Going insane with BPN-SAS3-826EL1-N4

Notice: Page may contain affiliate links for which we may earn a small commission through services like Amazon Affiliates or Skimlinks.

jasonsansone

Member
Sep 15, 2020
97
52
18
I recently upgraded from a BPN-SAS3-826EL1 to a BPN-SAS3-826EL1-N4 for the four NVMe slots. The backplane is connected to a Supermicro X11SPL-F motherboard using these cable and these PCIe cards (2x in x8 slots with bifurcation set to x4x4). All four NVMe drive slots are populated with 2x Intel P4600 and 2x Intel 905P. All four drives are visible in UEFI bios. However, no matter what I do, NVMe slot one promptly drops out upon any load after boot. Here is the error from journalctl:

Code:
May 15 19:45:50 maverick kernel: nvme nvme3: controller is down; will reset: CSTS=0xffffffff, PCI_STATUS=0xffff
May 15 19:45:50 maverick kernel: nvme nvme3: Does your device have a faulty power saving mode enabled?
May 15 19:45:50 maverick kernel: nvme nvme3: Try "nvme_core.default_ps_max_latency_us=0 pcie_aspm=off" and report a bug
May 15 19:45:50 maverick kernel: nvme 0000:b5:00.0: Unable to change power state from D3cold to D0, device inaccessible
May 15 19:45:50 maverick kernel: nvme nvme3: Disabling device after reset failure: -19
It "seems" like the backplane is either ejecting the disk or putting it to sleep. That is just conjecture, but the slot itself works fine for SAS/SATA disks. I realize they are electrically different and doesn't rule out a pin problem for the NVMe portion of the slot. If I have been able to get it to work previously if I didn't populate all four slots, which is another reason I don't believe the slot itself is defective.

Things I have tested:
  • Swapped mini-SAS cables with known good and other brands (including SM official).
  • Tested jumper settings on CPU1 or removed altogether as was suggested elsewhere on this forum.
  • Tested a myriad of linux boot parameters (ie pcie_aspm=off and nvme_core.default_ps_max_latency_us=0)
  • Tested other drives in the same slot.
  • Swapped the PCIe card around into different PCIe slots.
  • Swapped around the PCIe cards.
  • Updated all drives firmware
  • Motherboard is not on newest BIOS, but the release notes for 3.9 don't mention anything relevant.
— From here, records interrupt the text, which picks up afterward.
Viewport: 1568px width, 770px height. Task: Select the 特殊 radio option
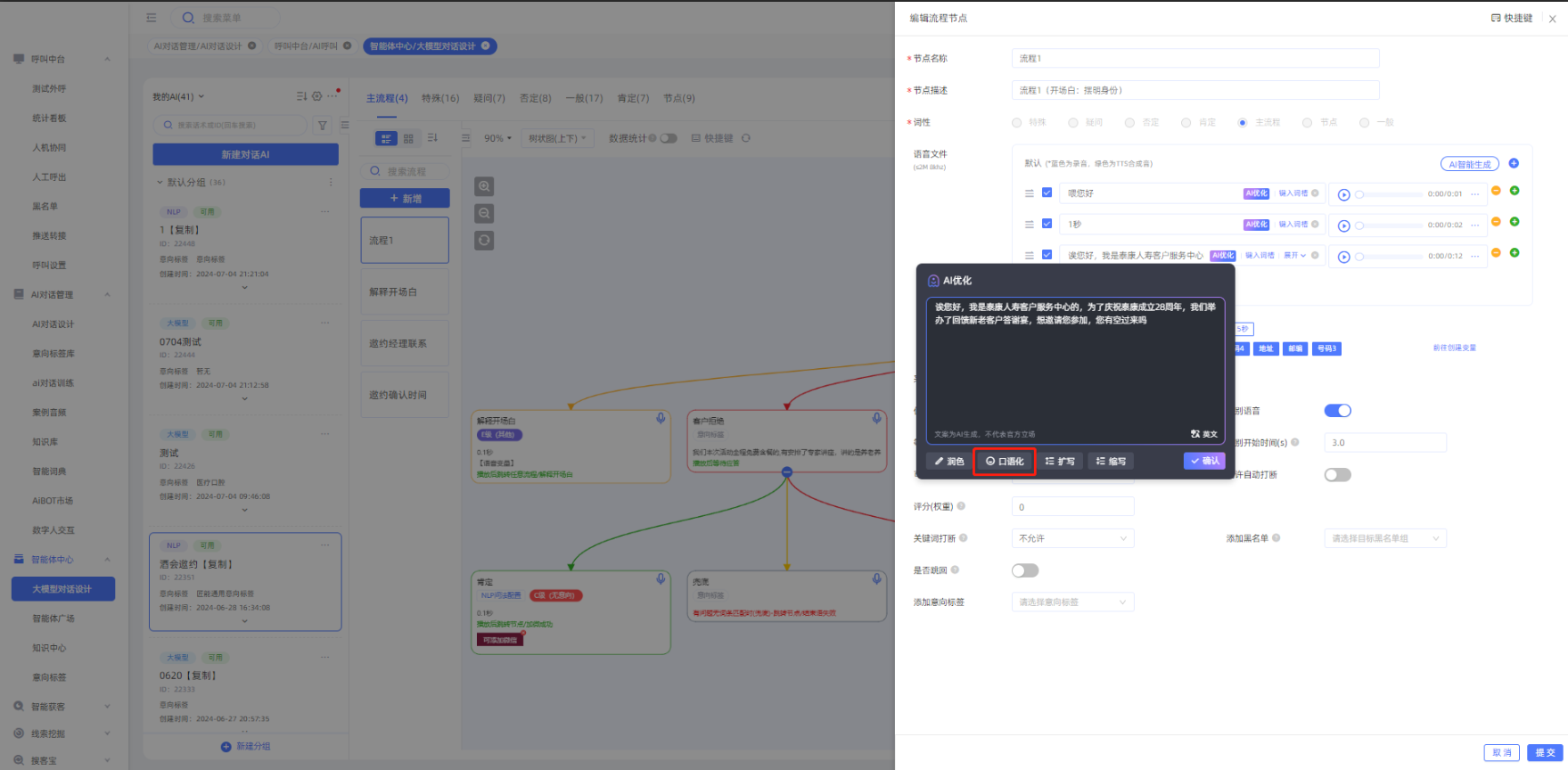(x=1017, y=123)
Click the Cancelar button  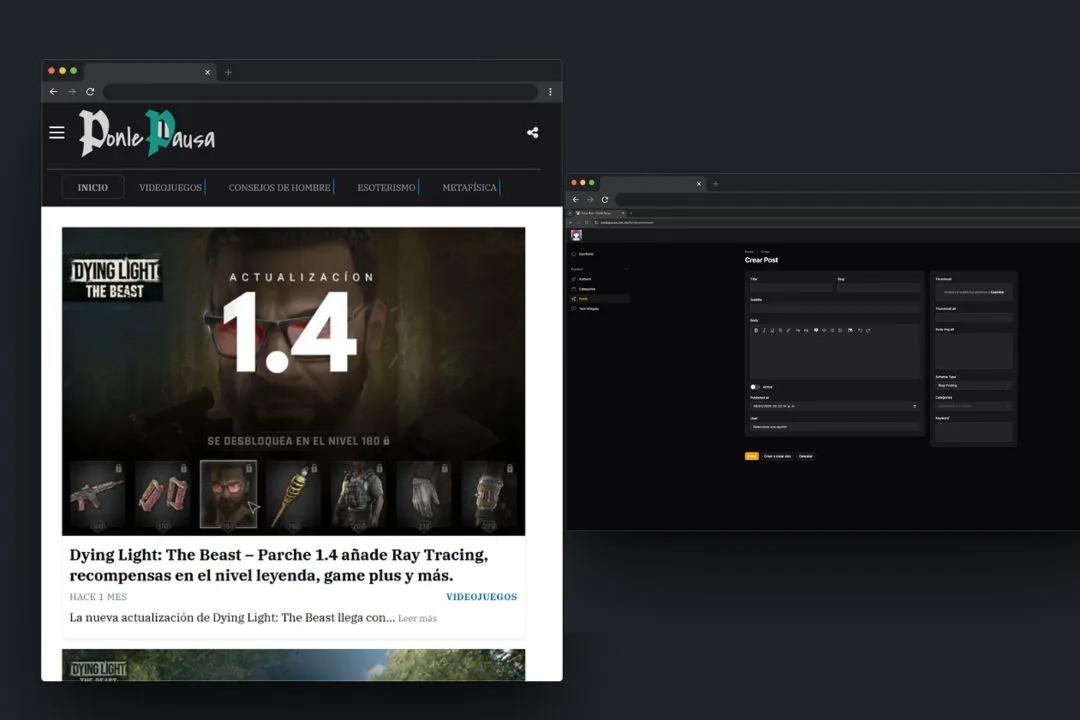[805, 456]
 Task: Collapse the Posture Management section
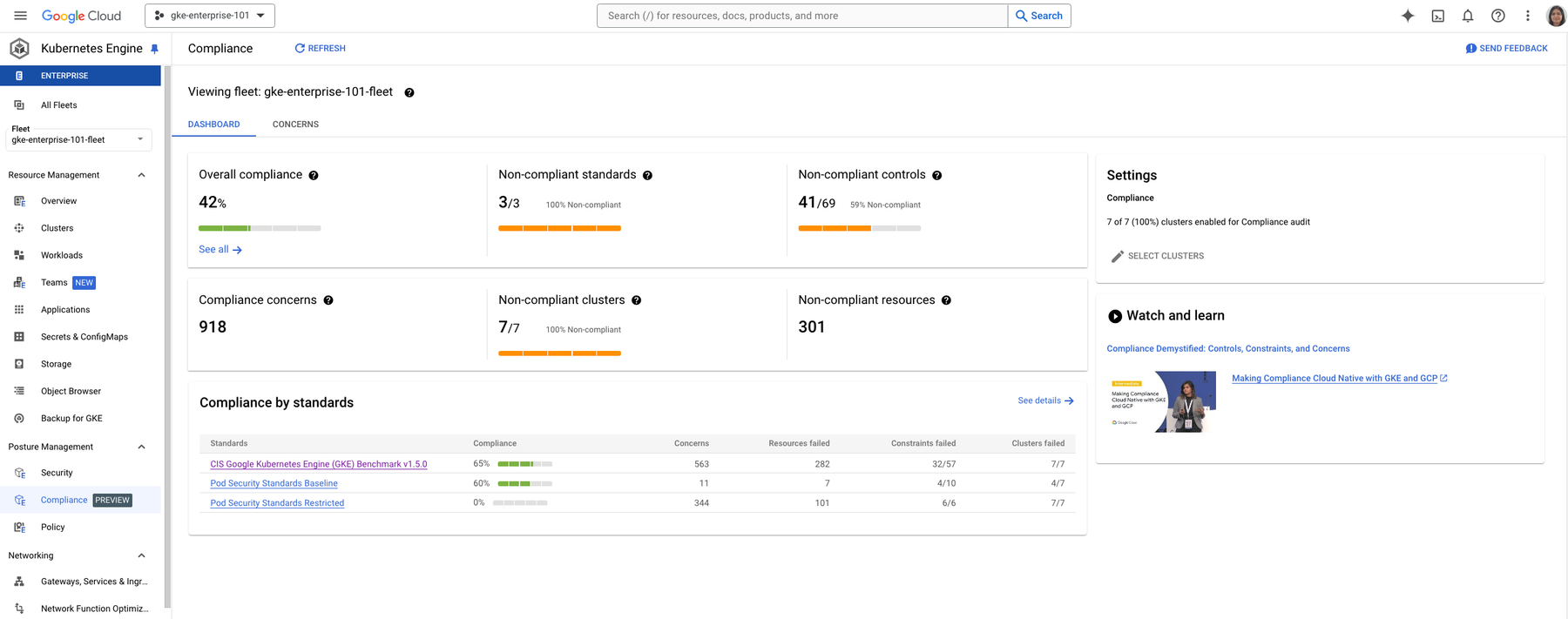click(141, 447)
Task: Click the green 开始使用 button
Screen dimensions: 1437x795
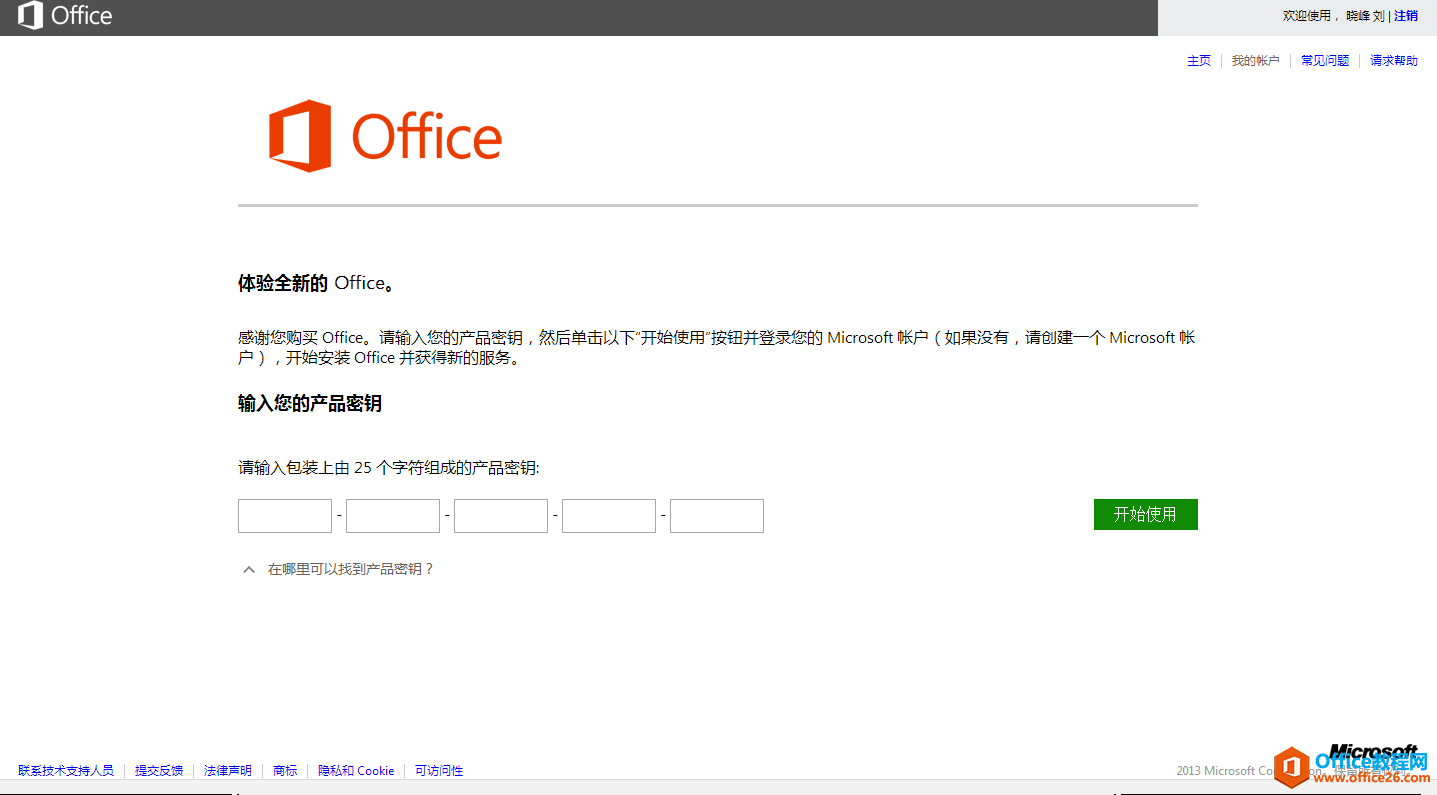Action: (x=1144, y=514)
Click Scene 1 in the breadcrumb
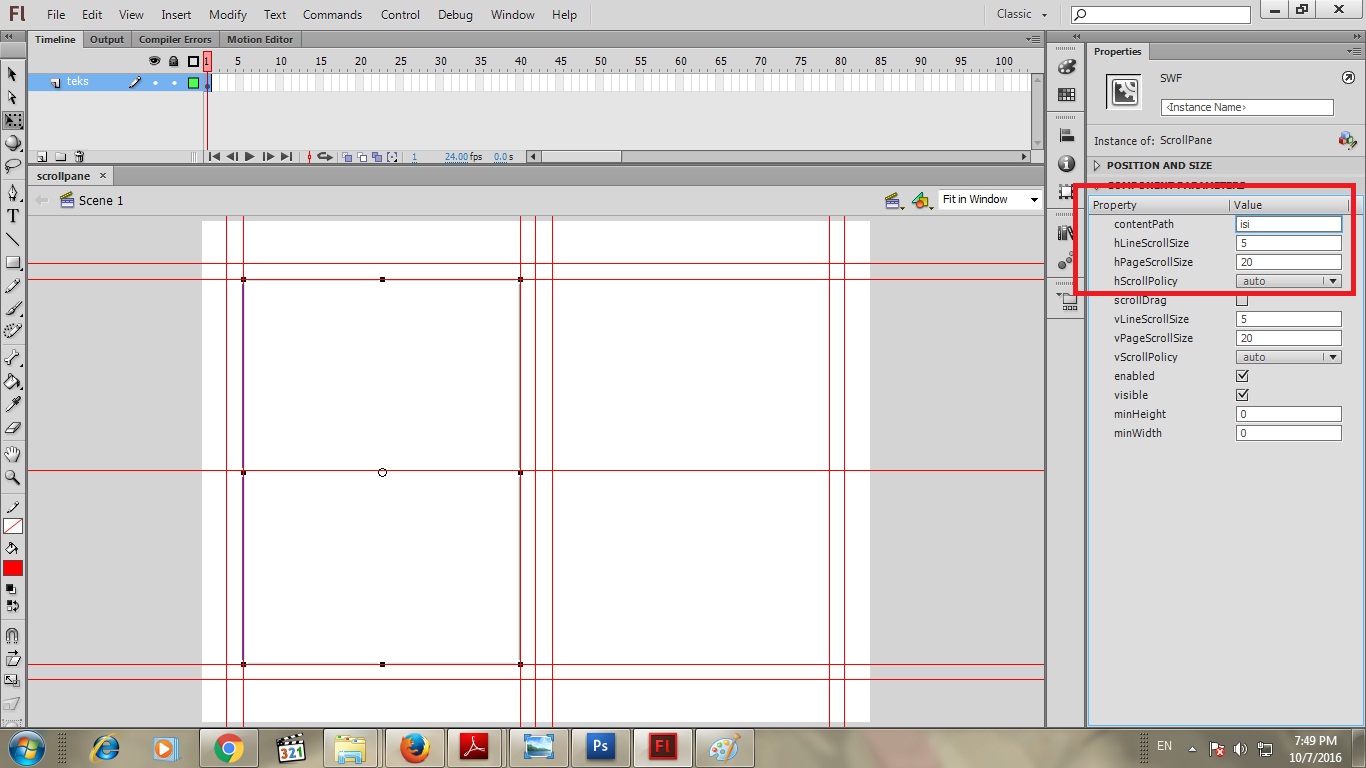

Anyone have any suggestions I may not have thought to try?
 

mattventura

Active Member
Nov 9, 2022
448
217
43
There's a lot of random little issues it could be. As you pointed out, the fact that it works fine with SAS/SATA doesn't mean there isn't an issue with one of the NVMe pins. It could also be an issue of trace length - the first NVMe slot is off on its own whereas the other three are in the same column, so the signal needing to travel further combined with the fact that you're using an adapter card without a redriver or retimer could be the problem. Another possible issue is that the backplane isn't secured enough in the chassis, so it's flexing a little bit and not making good contact with that drive (it being off on its own would also point to that).

I'd try:
1. Remove the backplane from the system and find a way to power it + plug the drives in with the backplane not installed. See if you still have the issue
2. Make absolutely certain it's tightened all the way and it's not flexing or moving at all when you put the drives in. Also try being a bit more firm when inserting the drives - you want to make sure it's really in all the way.
3. Try with a redriver, retimer, or switch instead of a dumb passthrough (AOC-SLG3-2E4 is probably the cheapest option because it uses the same connectors that you've already got).
4. Try with an SFF-8643 -> U.2 cable to bypass the backplane completely.
5. Try on a different motherboard/machine.
 

Stankyjawnz

Member
Aug 2, 2017
50
13
8
35
This happened on Linus tech tips, it ended up being a cpu that was not fully seated. Can't say for sure it is what is happening here but thought j would mention it.
 

CyklonDX

Well-Known Member
Nov 8, 2022
859
283
63
can you see disks from windows? (lets eliminate system as an issue)
Does the nvme/u.2 disk work | how about heat - check its smart log?
// can you connect that nvme/u.2 locally without backplane? (to exclude backplane issue)
 

ano

Well-Known Member
Nov 7, 2022
655
273
63
bios is a lower level than windows, should be able to see it there if it works

also thoose backplane/trays, guessing its a 3.5 to 2.5"? they can be finnicky and "not in all the way"
 

jasonsansone

Member
Sep 15, 2020
97
52
18
I appreciate everyone's thoughts and feedback.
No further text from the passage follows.